Restate the listing in full, keeping every word as it is.

Start of RECORD EXTRACTS

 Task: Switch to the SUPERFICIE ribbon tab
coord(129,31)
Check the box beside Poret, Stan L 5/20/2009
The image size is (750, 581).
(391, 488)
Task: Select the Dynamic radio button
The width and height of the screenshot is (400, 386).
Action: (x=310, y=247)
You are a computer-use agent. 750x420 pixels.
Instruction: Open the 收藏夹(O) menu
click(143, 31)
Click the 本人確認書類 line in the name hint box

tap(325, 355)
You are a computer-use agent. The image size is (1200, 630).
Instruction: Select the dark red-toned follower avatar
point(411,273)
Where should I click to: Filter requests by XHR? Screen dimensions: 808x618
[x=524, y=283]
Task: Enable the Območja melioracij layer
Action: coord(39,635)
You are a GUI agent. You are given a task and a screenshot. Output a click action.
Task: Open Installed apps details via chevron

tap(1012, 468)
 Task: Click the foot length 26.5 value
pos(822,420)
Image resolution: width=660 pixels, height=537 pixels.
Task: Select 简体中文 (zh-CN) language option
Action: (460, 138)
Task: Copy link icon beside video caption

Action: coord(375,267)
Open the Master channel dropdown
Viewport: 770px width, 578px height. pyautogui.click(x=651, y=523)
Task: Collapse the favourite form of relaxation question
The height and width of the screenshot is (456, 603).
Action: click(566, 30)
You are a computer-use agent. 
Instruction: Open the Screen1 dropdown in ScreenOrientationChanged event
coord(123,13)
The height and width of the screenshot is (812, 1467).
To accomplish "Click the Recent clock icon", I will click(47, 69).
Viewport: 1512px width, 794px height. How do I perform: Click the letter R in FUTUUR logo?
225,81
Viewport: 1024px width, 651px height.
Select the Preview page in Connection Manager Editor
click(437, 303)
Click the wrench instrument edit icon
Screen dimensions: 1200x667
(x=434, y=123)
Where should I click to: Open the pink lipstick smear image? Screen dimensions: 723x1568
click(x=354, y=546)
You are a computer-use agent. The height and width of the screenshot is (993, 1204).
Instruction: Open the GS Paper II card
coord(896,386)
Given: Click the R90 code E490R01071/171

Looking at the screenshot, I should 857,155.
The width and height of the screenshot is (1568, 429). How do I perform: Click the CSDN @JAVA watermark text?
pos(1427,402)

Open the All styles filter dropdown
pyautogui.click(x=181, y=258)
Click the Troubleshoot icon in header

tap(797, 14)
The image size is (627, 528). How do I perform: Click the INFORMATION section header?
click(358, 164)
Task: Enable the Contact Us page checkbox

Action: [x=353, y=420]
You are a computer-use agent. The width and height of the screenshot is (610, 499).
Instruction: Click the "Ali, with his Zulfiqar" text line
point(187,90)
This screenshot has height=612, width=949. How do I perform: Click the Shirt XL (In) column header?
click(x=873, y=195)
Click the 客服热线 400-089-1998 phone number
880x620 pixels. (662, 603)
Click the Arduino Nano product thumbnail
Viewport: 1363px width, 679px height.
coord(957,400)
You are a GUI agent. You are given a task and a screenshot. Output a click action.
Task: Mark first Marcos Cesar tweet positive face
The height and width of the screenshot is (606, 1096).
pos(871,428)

End of RECORD EXTRACTS

• _EXERCISE RESPONSE_
 Task: Switch to the SUPERFICIE ribbon tab
coord(129,31)
Check the box beside Poret, Stan L 5/20/2009
The image size is (750, 581).
(391, 488)
Task: Select the Dynamic radio button
The width and height of the screenshot is (400, 386).
Action: (x=310, y=247)
You are a computer-use agent. 750x420 pixels.
Instruction: Open the 收藏夹(O) menu
click(143, 31)
Click the 本人確認書類 line in the name hint box

tap(325, 355)
You are a computer-use agent. The image size is (1200, 630).
Instruction: Select the dark red-toned follower avatar
point(411,273)
Where should I click to: Filter requests by XHR? Screen dimensions: 808x618
[x=524, y=283]
Task: Enable the Območja melioracij layer
Action: coord(39,635)
You are a GUI agent. You are given a task and a screenshot. Output a click action.
Task: Open Installed apps details via chevron

tap(1012, 468)
 Task: Click the foot length 26.5 value
pos(822,420)
Image resolution: width=660 pixels, height=537 pixels.
Task: Select 简体中文 (zh-CN) language option
Action: (460, 138)
Task: Copy link icon beside video caption

Action: coord(375,267)
Open the Master channel dropdown
Viewport: 770px width, 578px height. pyautogui.click(x=651, y=523)
Task: Collapse the favourite form of relaxation question
The height and width of the screenshot is (456, 603).
Action: click(566, 30)
You are a computer-use agent. 
Instruction: Open the Screen1 dropdown in ScreenOrientationChanged event
coord(123,13)
The height and width of the screenshot is (812, 1467).
To accomplish "Click the Recent clock icon", I will click(47, 69).
Viewport: 1512px width, 794px height. How do I perform: Click the letter R in FUTUUR logo?
225,81
Viewport: 1024px width, 651px height.
Select the Preview page in Connection Manager Editor
click(437, 303)
Click the wrench instrument edit icon
Screen dimensions: 1200x667
(x=434, y=123)
Where should I click to: Open the pink lipstick smear image? Screen dimensions: 723x1568
click(x=354, y=546)
You are a computer-use agent. The height and width of the screenshot is (993, 1204).
Instruction: Open the GS Paper II card
coord(896,386)
Given: Click the R90 code E490R01071/171

Looking at the screenshot, I should 857,155.
The width and height of the screenshot is (1568, 429). How do I perform: Click the CSDN @JAVA watermark text?
pos(1427,402)

Open the All styles filter dropdown
pyautogui.click(x=181, y=258)
Click the Troubleshoot icon in header

tap(797, 14)
The image size is (627, 528). How do I perform: Click the INFORMATION section header?
click(358, 164)
Task: Enable the Contact Us page checkbox

Action: [x=353, y=420]
You are a computer-use agent. The width and height of the screenshot is (610, 499).
Instruction: Click the "Ali, with his Zulfiqar" text line
point(187,90)
This screenshot has height=612, width=949. How do I perform: Click the Shirt XL (In) column header?
click(x=873, y=195)
Click the 客服热线 400-089-1998 phone number
880x620 pixels. (662, 603)
Click the Arduino Nano product thumbnail
Viewport: 1363px width, 679px height.
coord(957,400)
You are a GUI agent. You are given a task and a screenshot. Output a click action.
Task: Mark first Marcos Cesar tweet positive face
The height and width of the screenshot is (606, 1096).
pos(871,428)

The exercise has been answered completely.